One Cambridge masters graduate I know did exactly that, and found himself in the lowest 5pc score. “I took it again and again, with an excellent psychologist, and we still came in the bottom 15pc.”
“These tests value soft skills over hard skills, including numerical ones,” says Jordan Urban of the Government Institute. “It’s clearly a barrier to math and engineering types,” says another Westminster researcher.
The MoD has lost cases of discrimination brought by civil servants who have remained unsolved and have been blocked by such tests, but Whitehall persists.
Unsurprisingly then, first-choice applications on the Science and Engineering Stream tracks between 2020 and 2023 fell by 78 pc – twice the drop seen in humanities applications.
The head of the Civil Service, Simon Case, said last year that half of all fast-track recruits were Stem graduates. But insiders say they could only claim that by moving the goalposts.
“They’ve achieved it by expanding the definition of Gas to include economics, and some other kind of humanities or social science degree with quantitative aspects,” one source tells me.
This exposure should only be a minor scandal.

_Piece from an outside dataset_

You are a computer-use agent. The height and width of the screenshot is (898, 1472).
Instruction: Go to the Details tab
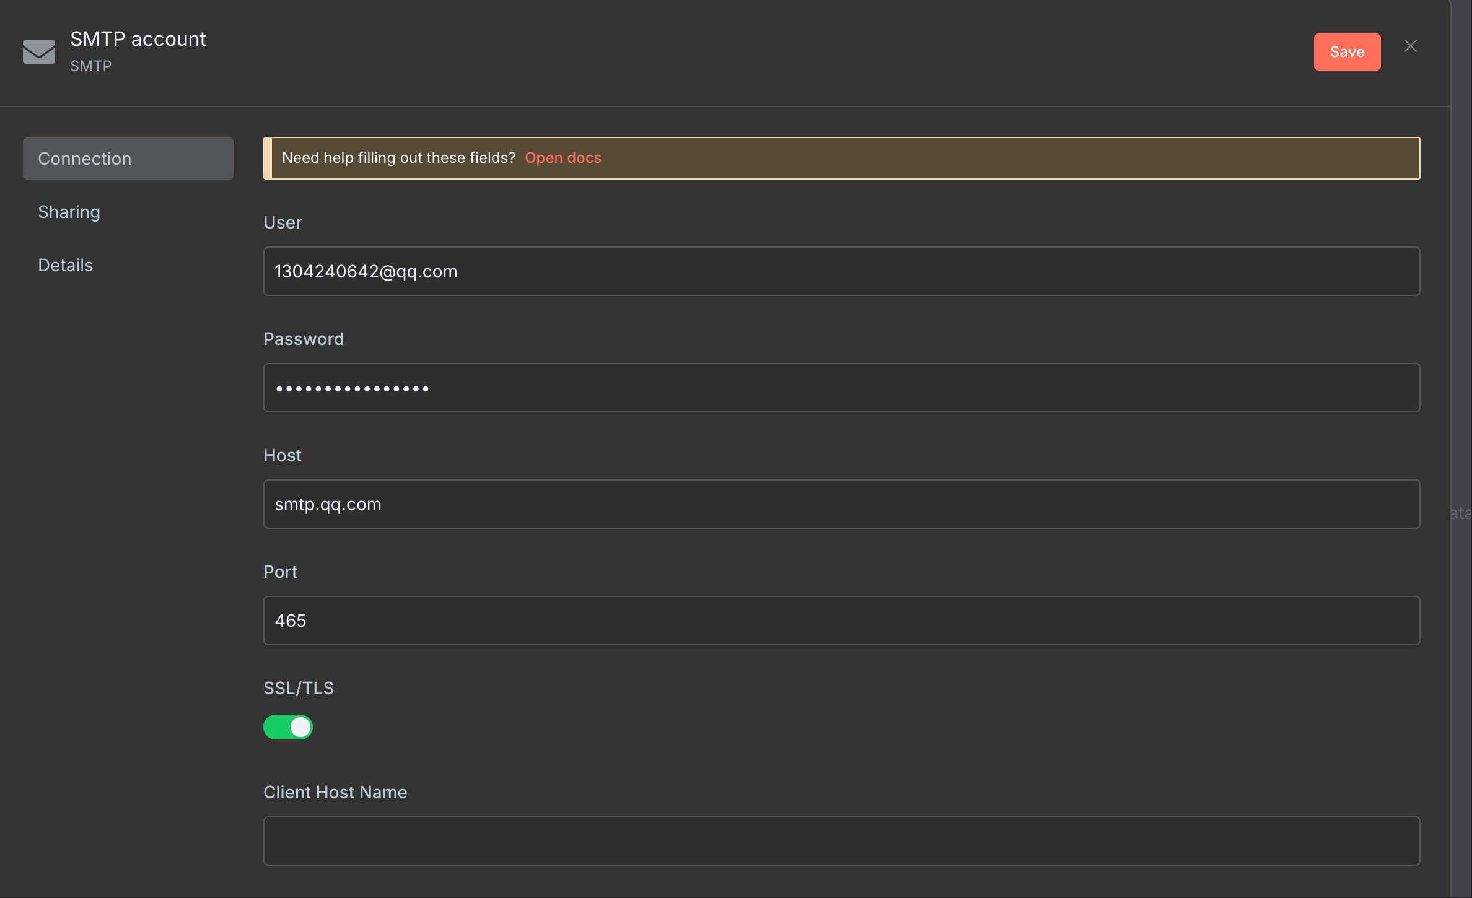click(65, 265)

Another trick favored by Whitehall is the inclusion of more intangible skills such as “digital”, rather than engineering, computer science and maths, all of which require intensive and in-depth knowledge.
“They’ve done one-day courses in AI, or Big Data,” says one Whitehall source, “so of course they’re all experts now.”
The rise and fall of the Government Digital Service shows the danger of taking self-styled digital guides at face value. For a few years he ran a track in Whitehall, but in the end he over-promised and under-delivered, and had to hire hundreds of contractors to do the hard work.
The labels “builder” and “maker” are starting to work the same way: self-certifications that sound great, but mean little.
And for all his success in Silicon Valley, it must be noted that Thiel himself has a law degree. No wonder technical types, scientists and mathematicians suspect a conspiracy to keep them out.